O estudo incluiu ao todo 17.600 pacientes com média de idade de 61 anos. A média de IMC foi de 33. Mais de 3/4 dos pacientes tiveram infarto prévio e 1/4 tinha insuficiência cardíaca. A maioria estava em uso de estatina (90%) e antiagregante plaquetário (86%). A pressão sistólica média no início do estudo era de 130 mmHg e o colesterol LDL de 78 mg/dl.
O que o estudo encontrou?
Houve diferença significativa no desfecho primário favorecendo o grupo semaglutida. Em um acompanhamento médio de 40 meses, a incidência do desfecho primário no grupo semaglutida foi de 6,5% contra 8,0% no placebo. Estes resultados resultam em um NNT de 67. Considerando os desfechos individuais, o que a semaglutida mais influenciou foi infarto não fatal.

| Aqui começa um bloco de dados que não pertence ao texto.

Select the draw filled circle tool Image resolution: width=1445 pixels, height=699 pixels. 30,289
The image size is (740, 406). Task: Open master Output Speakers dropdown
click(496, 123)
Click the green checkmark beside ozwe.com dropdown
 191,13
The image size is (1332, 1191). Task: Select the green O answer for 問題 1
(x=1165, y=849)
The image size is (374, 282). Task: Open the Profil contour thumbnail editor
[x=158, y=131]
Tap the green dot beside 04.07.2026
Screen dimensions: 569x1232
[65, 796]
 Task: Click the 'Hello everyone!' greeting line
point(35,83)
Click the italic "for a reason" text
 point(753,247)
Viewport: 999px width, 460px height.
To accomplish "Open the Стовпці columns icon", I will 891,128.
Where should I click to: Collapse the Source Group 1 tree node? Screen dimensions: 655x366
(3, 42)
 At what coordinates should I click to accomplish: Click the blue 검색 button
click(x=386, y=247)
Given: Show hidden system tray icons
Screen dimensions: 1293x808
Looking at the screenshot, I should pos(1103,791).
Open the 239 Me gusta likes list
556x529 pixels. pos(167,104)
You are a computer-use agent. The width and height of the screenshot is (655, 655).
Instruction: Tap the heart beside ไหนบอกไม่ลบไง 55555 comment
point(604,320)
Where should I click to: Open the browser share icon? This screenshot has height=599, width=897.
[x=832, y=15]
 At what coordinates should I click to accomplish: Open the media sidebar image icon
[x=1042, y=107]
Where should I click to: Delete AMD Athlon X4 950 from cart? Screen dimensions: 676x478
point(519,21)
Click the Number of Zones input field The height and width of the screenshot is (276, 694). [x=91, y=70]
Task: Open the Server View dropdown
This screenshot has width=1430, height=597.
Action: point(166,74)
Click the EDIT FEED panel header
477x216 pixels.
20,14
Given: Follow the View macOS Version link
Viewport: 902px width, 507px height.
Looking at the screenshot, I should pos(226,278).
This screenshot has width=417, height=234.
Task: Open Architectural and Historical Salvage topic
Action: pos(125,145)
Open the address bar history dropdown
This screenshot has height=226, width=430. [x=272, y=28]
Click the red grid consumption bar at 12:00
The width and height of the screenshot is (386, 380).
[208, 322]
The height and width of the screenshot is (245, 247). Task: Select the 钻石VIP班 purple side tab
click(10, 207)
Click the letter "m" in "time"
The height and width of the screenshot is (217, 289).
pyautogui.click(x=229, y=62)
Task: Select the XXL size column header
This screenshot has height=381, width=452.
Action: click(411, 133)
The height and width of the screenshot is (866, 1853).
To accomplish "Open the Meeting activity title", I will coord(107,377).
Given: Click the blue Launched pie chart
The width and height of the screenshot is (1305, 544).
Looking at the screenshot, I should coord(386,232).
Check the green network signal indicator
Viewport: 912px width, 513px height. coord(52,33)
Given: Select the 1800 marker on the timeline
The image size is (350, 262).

Mais pacientes do grupo semaglutida suspenderam a droga por eventos adversos (16% vs 8%). Essa diferença se deu por eventos gastrointestinais. Mais pacientes no grupo semaglutida tiveram doenças biliares, o que já havia sido percebido em estudos anteriores.
A redução na incidência de MACE começa antes de perda de peso significativa, sugerindo um mecanismo além da perda de peso.
O estudo é um avanço na prevenção secundária cardiovascular e deve motivar novas recomendações. Apesar dos bons resultados, o acesso à medicação é um limitante significativo. Ainda não temos a formulação de 2,4 mg no Brasil e o preço da formulação atual já não é acessível para a maioria da população.
Essa nova evidência é bem recebida, porém não deve retirar o foco de fazer o básico bem feito. Promover modificações do estilo de vida e controlar HAS, DM e dislipidemia são pilares da prevenção cardiovascular.